Description of problem: e2e-gcp tests are failing in ci with following error, this is causing some important PRs to fail merge. Failure summary: 1. Hosts: 35.243.221.117 Play: Initialize basic host facts Task: Ensure openshift_master_cluster_hostname is set when deploying multiple masters Message: The conditional check 'groups.oo_masters_to_config | length > 1' failed. The error was: error while evaluating conditional (groups.oo_masters_to_config | length > 1): 'dict object' has no attribute 'oo_masters_to_config' The error appears to be in '/usr/share/ansible/openshift-ansible/roles/openshift_sanitize_inventory/tasks/main.yml': line 131, column 3, but may be elsewhere in the file depending on the exact syntax problem.

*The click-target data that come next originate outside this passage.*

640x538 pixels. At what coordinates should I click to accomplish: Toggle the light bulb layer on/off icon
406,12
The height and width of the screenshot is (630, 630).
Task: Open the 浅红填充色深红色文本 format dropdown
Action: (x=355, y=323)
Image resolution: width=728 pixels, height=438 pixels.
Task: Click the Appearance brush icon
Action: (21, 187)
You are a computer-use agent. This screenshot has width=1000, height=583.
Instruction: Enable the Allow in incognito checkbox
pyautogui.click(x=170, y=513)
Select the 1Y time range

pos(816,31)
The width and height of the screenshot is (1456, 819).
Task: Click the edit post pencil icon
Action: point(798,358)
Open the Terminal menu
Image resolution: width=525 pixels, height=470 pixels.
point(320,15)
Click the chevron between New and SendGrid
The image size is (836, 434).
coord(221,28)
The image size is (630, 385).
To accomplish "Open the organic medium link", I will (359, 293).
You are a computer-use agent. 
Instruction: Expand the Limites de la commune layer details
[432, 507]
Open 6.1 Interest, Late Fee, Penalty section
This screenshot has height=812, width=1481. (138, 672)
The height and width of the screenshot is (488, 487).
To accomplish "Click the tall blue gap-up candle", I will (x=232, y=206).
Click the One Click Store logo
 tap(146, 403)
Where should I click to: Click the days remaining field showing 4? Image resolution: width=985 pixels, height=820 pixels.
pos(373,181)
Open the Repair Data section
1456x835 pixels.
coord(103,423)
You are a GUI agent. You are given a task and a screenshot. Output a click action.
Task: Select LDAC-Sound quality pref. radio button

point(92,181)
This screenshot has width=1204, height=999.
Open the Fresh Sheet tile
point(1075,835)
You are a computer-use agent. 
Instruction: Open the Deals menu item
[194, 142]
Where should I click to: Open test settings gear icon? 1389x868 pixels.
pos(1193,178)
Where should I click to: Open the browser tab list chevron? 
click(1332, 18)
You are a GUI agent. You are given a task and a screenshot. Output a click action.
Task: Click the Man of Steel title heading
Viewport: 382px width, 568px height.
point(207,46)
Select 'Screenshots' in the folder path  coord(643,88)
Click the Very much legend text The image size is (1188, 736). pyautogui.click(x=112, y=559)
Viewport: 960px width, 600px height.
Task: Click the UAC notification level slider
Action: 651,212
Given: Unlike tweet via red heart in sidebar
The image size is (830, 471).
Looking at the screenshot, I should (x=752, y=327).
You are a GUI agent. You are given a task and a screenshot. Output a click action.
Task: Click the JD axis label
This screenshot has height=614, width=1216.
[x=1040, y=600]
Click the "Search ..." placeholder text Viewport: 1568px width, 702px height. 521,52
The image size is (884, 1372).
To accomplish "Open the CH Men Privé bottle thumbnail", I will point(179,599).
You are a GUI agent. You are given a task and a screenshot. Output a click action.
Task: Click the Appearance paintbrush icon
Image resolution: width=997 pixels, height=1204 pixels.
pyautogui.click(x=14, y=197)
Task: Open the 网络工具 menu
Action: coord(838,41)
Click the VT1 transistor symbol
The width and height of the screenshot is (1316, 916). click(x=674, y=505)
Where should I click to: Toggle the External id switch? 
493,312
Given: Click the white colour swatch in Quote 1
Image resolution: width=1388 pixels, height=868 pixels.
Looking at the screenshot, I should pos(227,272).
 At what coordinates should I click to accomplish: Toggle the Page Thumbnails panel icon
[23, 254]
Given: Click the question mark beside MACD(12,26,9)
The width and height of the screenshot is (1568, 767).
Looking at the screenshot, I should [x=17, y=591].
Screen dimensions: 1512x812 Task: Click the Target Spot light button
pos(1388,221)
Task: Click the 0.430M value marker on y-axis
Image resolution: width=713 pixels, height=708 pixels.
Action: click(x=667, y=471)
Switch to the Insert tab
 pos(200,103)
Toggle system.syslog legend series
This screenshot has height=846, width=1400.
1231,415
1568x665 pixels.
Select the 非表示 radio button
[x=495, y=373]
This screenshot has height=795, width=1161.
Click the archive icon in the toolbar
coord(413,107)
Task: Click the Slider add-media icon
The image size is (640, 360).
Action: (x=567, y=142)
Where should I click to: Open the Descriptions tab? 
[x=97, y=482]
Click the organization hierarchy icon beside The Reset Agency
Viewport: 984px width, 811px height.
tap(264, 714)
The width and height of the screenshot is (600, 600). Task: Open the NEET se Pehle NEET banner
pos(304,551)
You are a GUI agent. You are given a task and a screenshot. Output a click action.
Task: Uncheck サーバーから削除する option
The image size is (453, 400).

The offending line appears to be: - name: Ensure openshift_master_cluster_hostname is set when deploying multiple masters ^ here ---
Could be related to the non-standard way clusters are provisioned on GCP.
*** Bug 1829361 has been marked as a duplicate of this bug. ***
All the recent failures are test case failures, so installation is now completing successfully. There are however 74 failing test cases and people should file bugs against those failures so that teams can clean them up.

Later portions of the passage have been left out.